Jules and I have visited several Nairobi malls and skip out carrying brown bags with string handles. Yaya mall down the road is just like Cavendish Square and it has Julia yearning for cousin Najma. Our favourite is Nakumatt Junction, where the Meditarraneo Restaurant is.
We're not in our rooftop tent so we had transport. Nairobi's traffic is a nightmare. They're in the middle of a middle-class boom and the road department hasn't cottoned on yet. It takes ages to get everywhere, an hour and 15 minutes to travel 10km. Our guesthouse is on the cusp of the CBD, surrounded by fancy private hospitals (and funeral parlours and the state mortuary). We haven’t had to travel more than 10km to get anywhere.
There are very few robots and where they exist drivers ignore them. There’s lots of traffic cops trying to unclog the mess, but Nairobi’s the only place I’ve seen cops ignoring the traffic while they speak on their cellphones. At huge junctions and the hundreds of traffic circles you have to let six or eight cars pass before you start pushing your nose in to give yourself and five drivers a turn to move.
A bullbar’s a good thing to have in Nairobi. Most of the drivers are courteous, but the taxi drivers mount the pavement and create four lanes where there should be two. There’s very little roadrage and we haven’t seen one accident yet, inshallah.
Nairobi is so familiar, it's just like Joburg with its noisy hadedas, car and house alarms, electric fences, security guards and malls, malls, malls with excellent restaurants. And the Porsche Cayenne drivers who lunch with cloth napkins. A Julius Malema lookalike posed for his two girlfriends next to the pool at the Intercontinental Hotel – where we had lunch with cloth napkins.

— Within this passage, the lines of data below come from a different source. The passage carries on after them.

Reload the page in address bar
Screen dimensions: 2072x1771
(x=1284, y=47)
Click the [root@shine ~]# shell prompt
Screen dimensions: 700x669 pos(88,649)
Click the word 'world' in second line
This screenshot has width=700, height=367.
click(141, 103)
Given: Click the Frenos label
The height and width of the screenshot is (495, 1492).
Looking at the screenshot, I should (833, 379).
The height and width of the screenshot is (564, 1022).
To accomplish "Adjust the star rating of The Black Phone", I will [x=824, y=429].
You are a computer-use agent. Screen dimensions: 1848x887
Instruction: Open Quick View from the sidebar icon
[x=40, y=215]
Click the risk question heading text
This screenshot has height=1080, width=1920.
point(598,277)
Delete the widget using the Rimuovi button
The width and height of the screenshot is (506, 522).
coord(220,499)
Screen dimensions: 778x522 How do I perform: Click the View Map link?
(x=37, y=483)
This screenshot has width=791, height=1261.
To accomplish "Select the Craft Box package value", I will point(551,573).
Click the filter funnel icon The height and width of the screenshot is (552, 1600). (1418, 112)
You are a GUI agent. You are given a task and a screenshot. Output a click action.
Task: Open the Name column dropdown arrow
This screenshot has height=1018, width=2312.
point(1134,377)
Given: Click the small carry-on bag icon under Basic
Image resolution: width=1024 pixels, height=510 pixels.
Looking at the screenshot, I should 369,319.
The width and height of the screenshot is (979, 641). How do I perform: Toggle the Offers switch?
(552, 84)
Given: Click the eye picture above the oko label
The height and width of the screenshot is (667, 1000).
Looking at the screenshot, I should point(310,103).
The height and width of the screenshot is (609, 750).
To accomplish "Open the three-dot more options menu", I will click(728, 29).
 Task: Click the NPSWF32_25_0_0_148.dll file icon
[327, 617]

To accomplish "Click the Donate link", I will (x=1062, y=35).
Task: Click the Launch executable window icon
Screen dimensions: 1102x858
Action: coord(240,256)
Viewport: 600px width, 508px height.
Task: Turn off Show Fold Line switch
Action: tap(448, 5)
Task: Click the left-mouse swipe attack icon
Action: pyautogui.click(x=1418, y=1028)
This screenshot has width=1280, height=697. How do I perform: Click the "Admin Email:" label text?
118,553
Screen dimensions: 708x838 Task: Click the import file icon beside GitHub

There’s no tent to put up. No gas tank to unlock and take down from the roof. No mattresses to be blown up inside the tent. No bedding to be organised. No water to be fetched from a tap that could be up to 800m away, or needs to be hauled up from a well, or poured out of a tank.
No washing dishes in the darkness with lukewarm water, that has to be fetched and warmed on the gas stove if your pots are greasy (they always are). We've handed in our washing at the guesthouse, no going to fetch water at the tap.
We're living the high life and it’s just what we need. We didn't take photos in Nairobi, sorry. But you probably saw the airport in flames on TV. We slept through all of that.
Tomorrow morning we’re heading north, to Lake Turkana. Doubt there’ll be wifi up there.